All the research hypotheses were confirmed, pointing to the validity evidence of the obtained findings, something that goes in line with other previous studies (Costa et al. 2014; Costa and Marôco 2017; Marôco et al. 2016). There seems to be evidence that the USEI is an appropriate psychometric instrument for the academic engagement framework adopted, which is multidimensional and comprised of observable behaviors, emotions and internal cognitions. Thus, it can help to capitalize on the potential of academic engagement as a multidimensional construct (Fredricks 2015), with a higher-order dimension, academic engagement. Our findings bring clarity regarding the psychometric properties of this promising instrument, which can successfully measure the three different kinds of academic engagement from the most adopted theoretical framework. This is the first instrument that enables Portuguese university students to do so. Due to its reduced number of items this instrument can be adequate to research proposes in large scale related with academic engagement, and to practical purposes at the intervention levels can allow to identify dimensions where teachers and university staff can design interventions based on the specificities of each scientific areas or students’ subgroups.

Future studies should address longitudinal research designs, such as longitudinal measurement invariance and measurement invariance for public/private universities, with students from different graduation years, something that isn’t often implemented as it should be, since it is a condition for making proper comparisons between different groups (Davidov et al. 2014). Future studies should also look at transcultural validity of the USEI in different languages, other than the European/Brazilian Portuguese for which the USEI was initially developed.
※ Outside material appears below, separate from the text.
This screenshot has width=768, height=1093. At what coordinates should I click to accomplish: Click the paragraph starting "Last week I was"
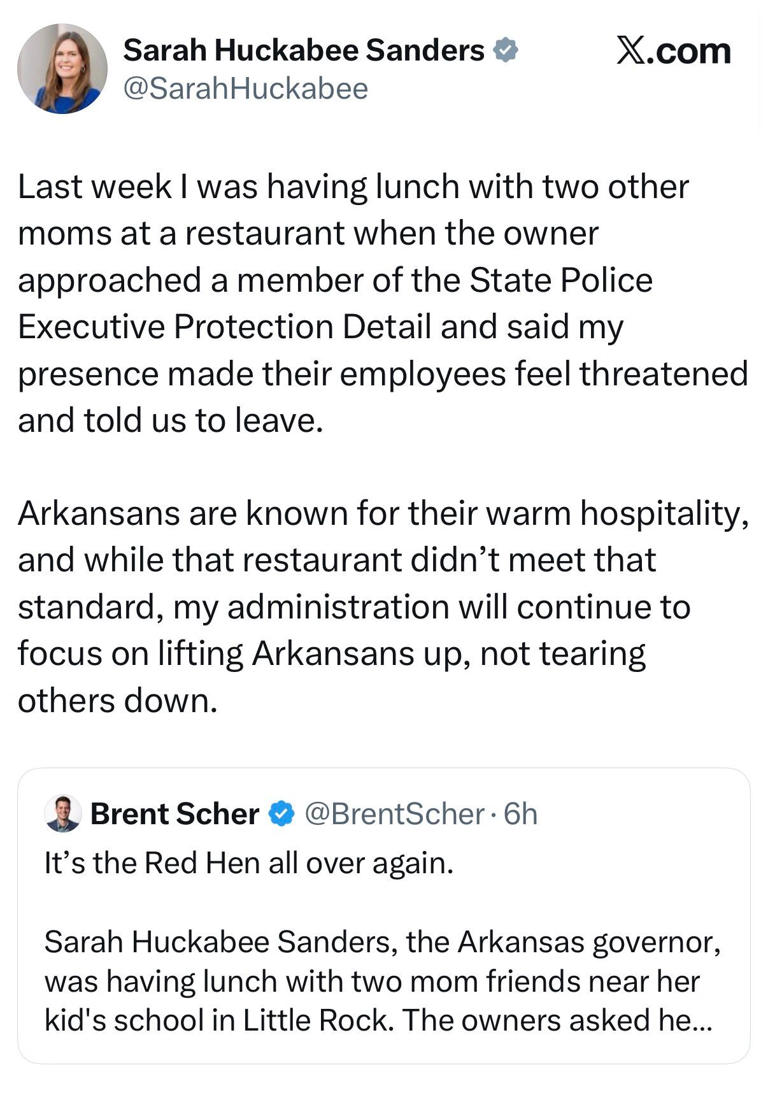[x=382, y=303]
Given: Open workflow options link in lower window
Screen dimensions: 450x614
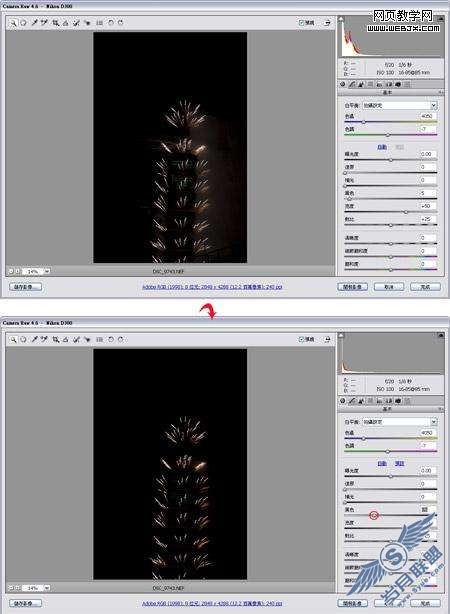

Also, other kinds of validity evidence should be addressed, such as evidence of validity based on relationships with measures of other variables like student achievement, drop-out, burnout and well-being (McCoach et al. 2013). Our sample only included first-year students from a Portuguese public university, and it is desirable that other and more diverse scientific areas of graduation should be included, such as students from private universities and different grades, and also students with another status (such as a student worker).